### Items
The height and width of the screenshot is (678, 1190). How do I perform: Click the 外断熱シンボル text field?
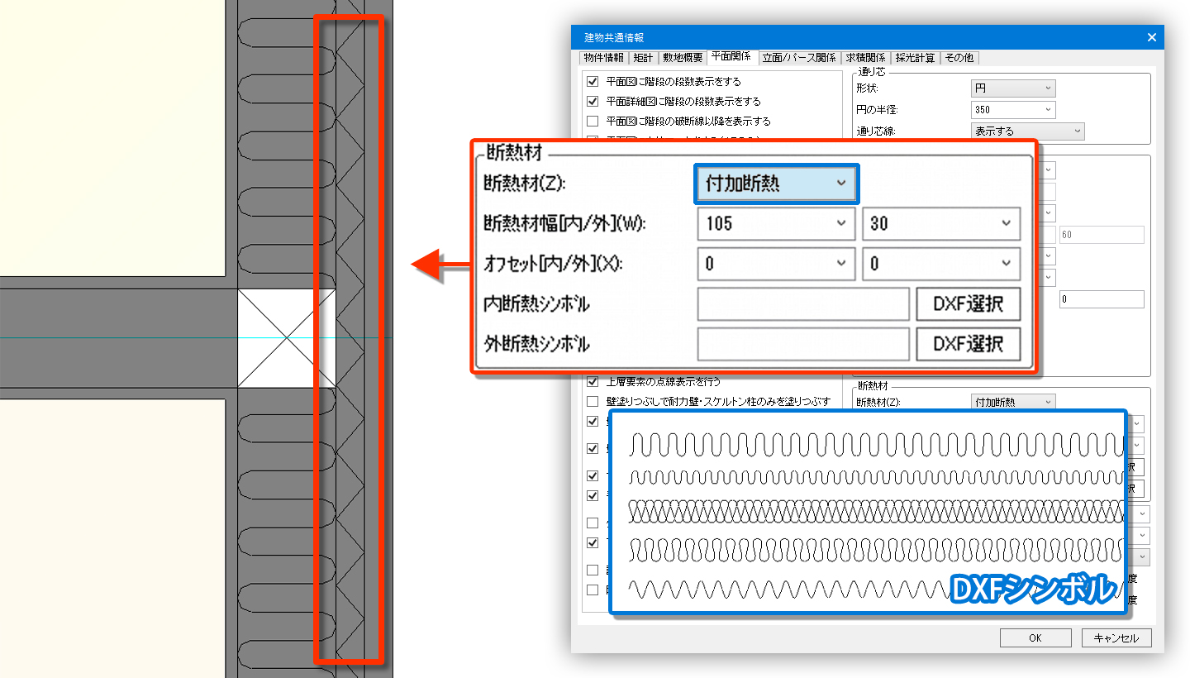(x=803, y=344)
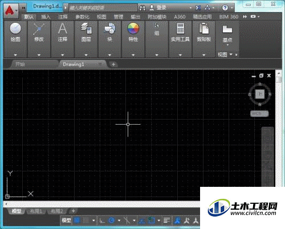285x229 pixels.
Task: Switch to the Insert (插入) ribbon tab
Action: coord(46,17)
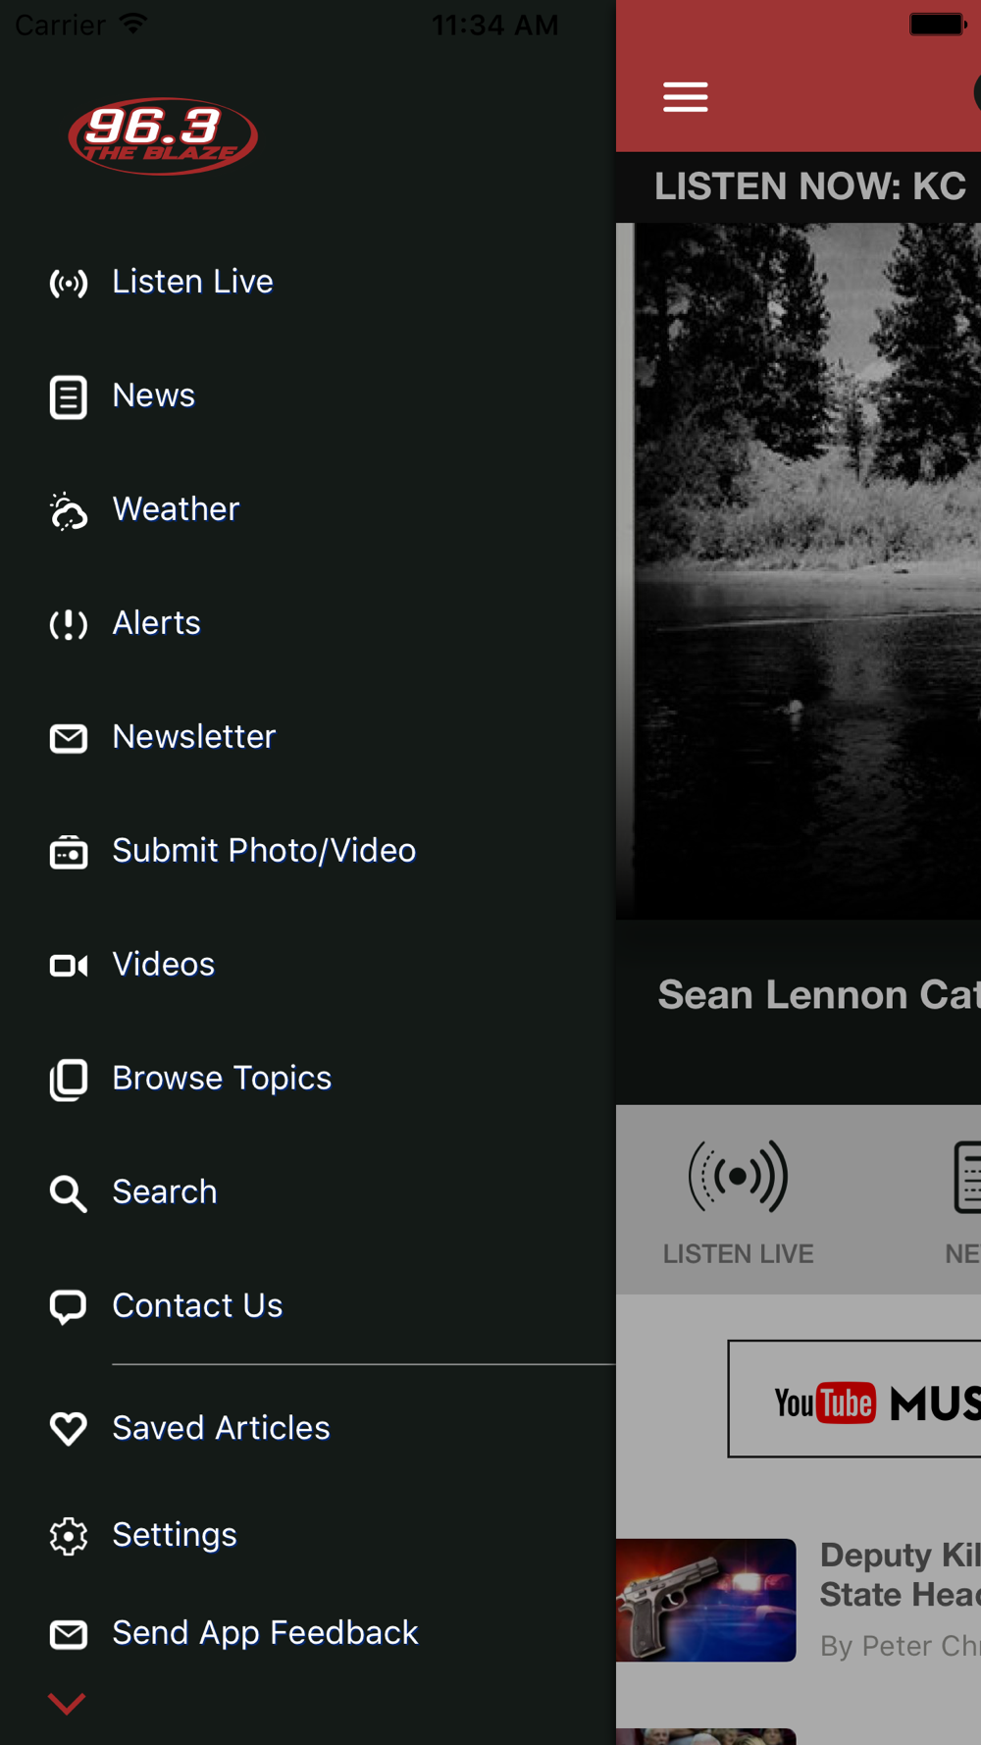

### Short task
Retype the records above line by line without changing anything, but leave out the pictures.

### Answer to the exercise
The height and width of the screenshot is (678, 1190). How do I perform: Click the 外断熱シンボル text field?
(x=803, y=344)
285x229 pixels.
Task: Switch to the Insert (插入) ribbon tab
Action: coord(46,17)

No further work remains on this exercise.